------ Passage to read

Signs of Heat-related Illness & How Extreme Heat Disrupts Your Electrolyte Balance by 30Seconds Health

Family Health
6 years ago

Signs of Heat-related Illness & How Extreme Heat Disrupts Your Electrolyte Balance

How hot is too hot? You might not realize it, but you have a maximum operating temperature. When you heat up, your body has ways to keep you at a temperature where your enzymes work optimally, says Dr. Jaiva Larsen, Banner University Medical Center Tucson emergency medicine physician and medical toxicology fellow. Enzymes are proteins that speed up specific chemical reactions in the body.

To help keep you cool, you begin to perspire and your blood vessels dilate. But if you begin to overheat, you can become dehydrated from all that sweating, or your electrolyte balance can be disrupted because you've taken in too much water and not enough salt. That, in turn, can lead to seizures and other serious problems, Dr. Larsen says. When it comes to heat-related illness, Dr. Larsen says she most often treats people who:

  • have been exercising in the heat
  • those who are in vulnerable populations, such as pregnant women, the elderly and infants
  • those on certain medications
  • those who have been using street drugs or alcohol, both of which make them more vulnerable to heat-related illness

Signs of heat-related illness include:

  • dizziness
  • light-headedness
  • confusion
  • slurred speech
  • weakness

If these signs arise, it's important to seek medical attention quickly, Dr. Larsen says.

------------

- [Work instructions] Copy out the whole text on heat-related illness and electrolyte balance, word for word. Rely only on the text about heat-related illness to complete this work.

------ Record extracts

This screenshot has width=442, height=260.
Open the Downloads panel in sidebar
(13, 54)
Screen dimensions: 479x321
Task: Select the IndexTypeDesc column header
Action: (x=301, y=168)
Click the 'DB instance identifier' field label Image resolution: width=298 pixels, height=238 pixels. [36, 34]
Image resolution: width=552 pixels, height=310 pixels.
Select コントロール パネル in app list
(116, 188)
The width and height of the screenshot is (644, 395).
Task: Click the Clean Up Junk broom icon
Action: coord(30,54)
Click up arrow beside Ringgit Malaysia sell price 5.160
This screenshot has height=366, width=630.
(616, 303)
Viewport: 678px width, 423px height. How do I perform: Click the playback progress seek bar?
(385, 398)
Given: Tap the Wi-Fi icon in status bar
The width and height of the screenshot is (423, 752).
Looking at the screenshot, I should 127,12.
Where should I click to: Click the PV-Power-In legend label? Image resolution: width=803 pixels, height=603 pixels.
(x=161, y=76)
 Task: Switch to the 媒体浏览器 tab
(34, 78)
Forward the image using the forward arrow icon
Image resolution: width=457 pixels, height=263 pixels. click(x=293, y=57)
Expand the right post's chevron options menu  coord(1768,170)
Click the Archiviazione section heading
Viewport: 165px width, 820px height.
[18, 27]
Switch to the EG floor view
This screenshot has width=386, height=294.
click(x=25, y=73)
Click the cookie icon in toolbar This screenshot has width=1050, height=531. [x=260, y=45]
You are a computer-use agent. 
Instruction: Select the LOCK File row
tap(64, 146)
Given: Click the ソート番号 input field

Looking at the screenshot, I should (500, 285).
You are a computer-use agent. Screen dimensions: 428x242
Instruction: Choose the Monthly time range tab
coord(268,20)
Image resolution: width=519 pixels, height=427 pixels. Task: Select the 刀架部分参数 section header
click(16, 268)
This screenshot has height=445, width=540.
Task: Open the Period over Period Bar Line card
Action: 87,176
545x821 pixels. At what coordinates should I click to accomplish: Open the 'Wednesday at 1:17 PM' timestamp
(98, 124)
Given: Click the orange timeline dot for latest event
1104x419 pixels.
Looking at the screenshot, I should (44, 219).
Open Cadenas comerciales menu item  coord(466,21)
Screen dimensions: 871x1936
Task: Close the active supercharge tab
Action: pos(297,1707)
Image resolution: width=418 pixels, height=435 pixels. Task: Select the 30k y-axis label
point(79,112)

------------

- [Answer to this exercise]
Signs of Heat-related Illness & How Extreme Heat Disrupts Your Electrolyte Balance by 30Seconds Health

Family Health
6 years ago

Signs of Heat-related Illness & How Extreme Heat Disrupts Your Electrolyte Balance

How hot is too hot? You might not realize it, but you have a maximum operating temperature. When you heat up, your body has ways to keep you at a temperature where your enzymes work optimally, says Dr. Jaiva Larsen, Banner University Medical Center Tucson emergency medicine physician and medical toxicology fellow. Enzymes are proteins that speed up specific chemical reactions in the body.

To help keep you cool, you begin to perspire and your blood vessels dilate. But if you begin to overheat, you can become dehydrated from all that sweating, or your electrolyte balance can be disrupted because you've taken in too much water and not enough salt. That, in turn, can lead to seizures and other serious problems, Dr. Larsen says. When it comes to heat-related illness, Dr. Larsen says she most often treats people who:

  • have been exercising in the heat
  • those who are in vulnerable populations, such as pregnant women, the elderly and infants
  • those on certain medications
  • those who have been using street drugs or alcohol, both of which make them more vulnerable to heat-related illness

Signs of heat-related illness include:

  • dizziness
  • light-headedness
  • confusion
  • slurred speech
  • weakness

If these signs arise, it's important to seek medical attention quickly, Dr. Larsen says.